Personal information
- Full name: Nadiya Oleksandriwna Billova
- Nationality: Ukrainian
- Born: 2 September 1961 (age 64) Petropavl, Kazakh SSR, Soviet Union
- Height: 162 cm (5 ft 4 in)
- Weight: 55 kg (121 lb)

Sport
- Sport: Biathlon

Medal record
Women's biathlon
Representing Soviet Union
World Championships
| Gold medal – first place | 1986 Falun | 3x5 km relay |
| Silver medal – second place | 1986 Falun | 5km sprint |

= Nadiya Billova =

Ukrainian biathlete (born 1961)

Nadiya Oleksandrivna Billova (Надія Олександрівна Бєлова; born 2 September 1961) is a Ukrainian former biathlete and biathlon coach.
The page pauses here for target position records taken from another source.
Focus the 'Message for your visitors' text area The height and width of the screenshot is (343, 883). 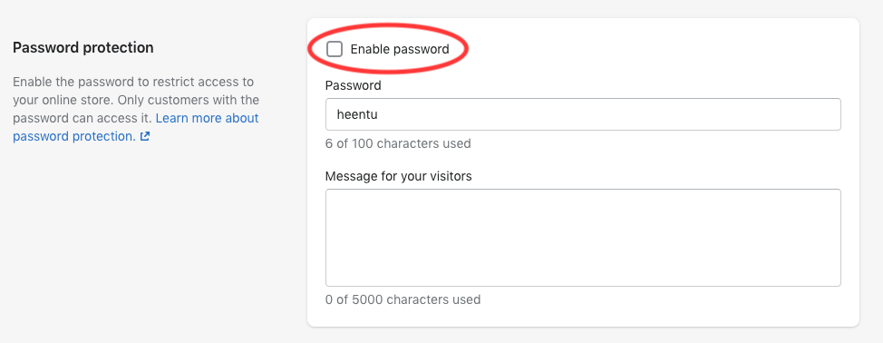coord(583,238)
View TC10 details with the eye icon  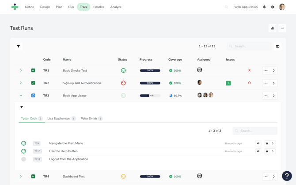point(258,151)
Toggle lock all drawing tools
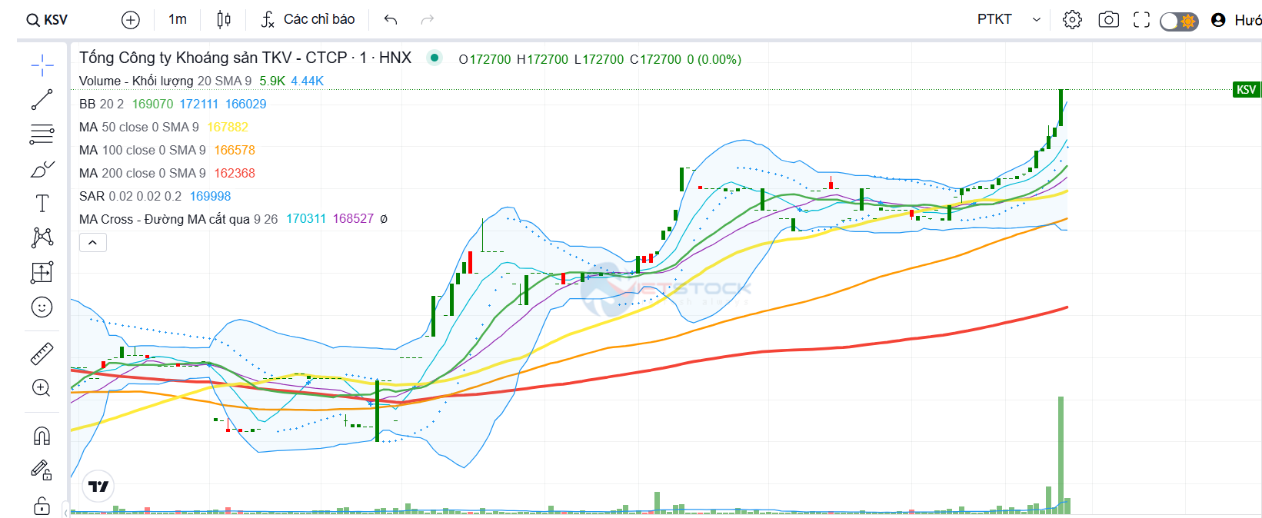1262x518 pixels. (x=42, y=505)
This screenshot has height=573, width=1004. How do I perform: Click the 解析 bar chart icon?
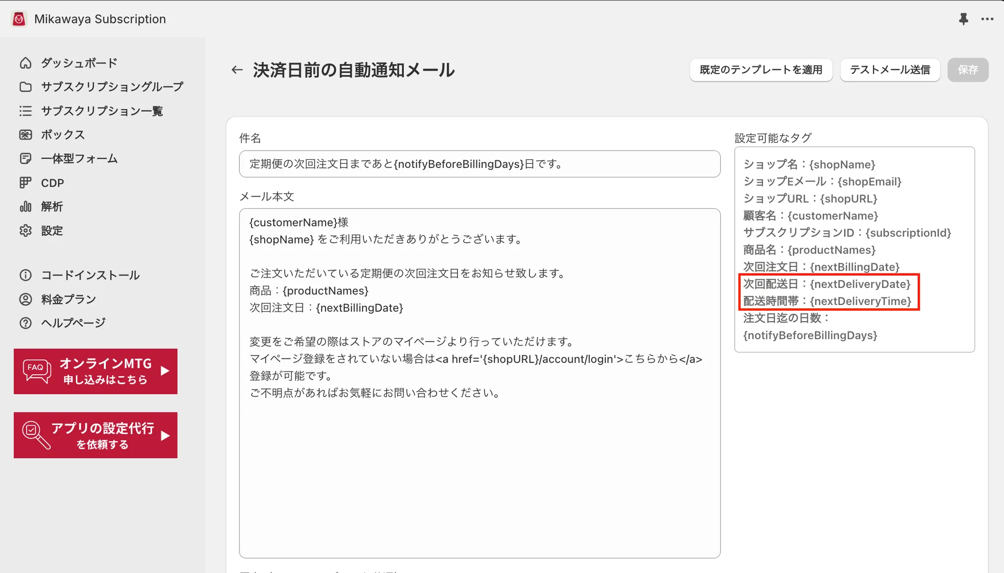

She competed in the women's individual event at the 1994 Winter Olympics. She also previously competed at the 1986 Biathlon World Championships for the Soviet Union, where she was part of the gold medal-winning Soviet women's relay team, and also took the silver in the sprint competition. After retiring from competition she embarked on a career as a coach, becoming one of the few female biathlon coaches working at the elite level: she has had spells coaching the Ukrainian women's and men's teams, as well as the Polish women's team. During her time with the Ukrainian women's team she coached the squad alongside her husband, Roman Bondaruk. She was named the Polish Olympic Committee's Coach of the Year in 2006 and coached the Ukrainian women's team to success at the 2014 Winter Olympics, where they took the gold medal in the relay and Vita Semerenko also took the bronze in the sprint. In May 2019 the Polish Biathlon Association announced that Billova had been forced to leave her role as the Polish women's team coach after a year for health reasons.

In April 2024 it was announced that Billova will take the place of the head coach of the Ukrainian men's national biathlon team, replacing Slovakian coach Juraj Sanitra.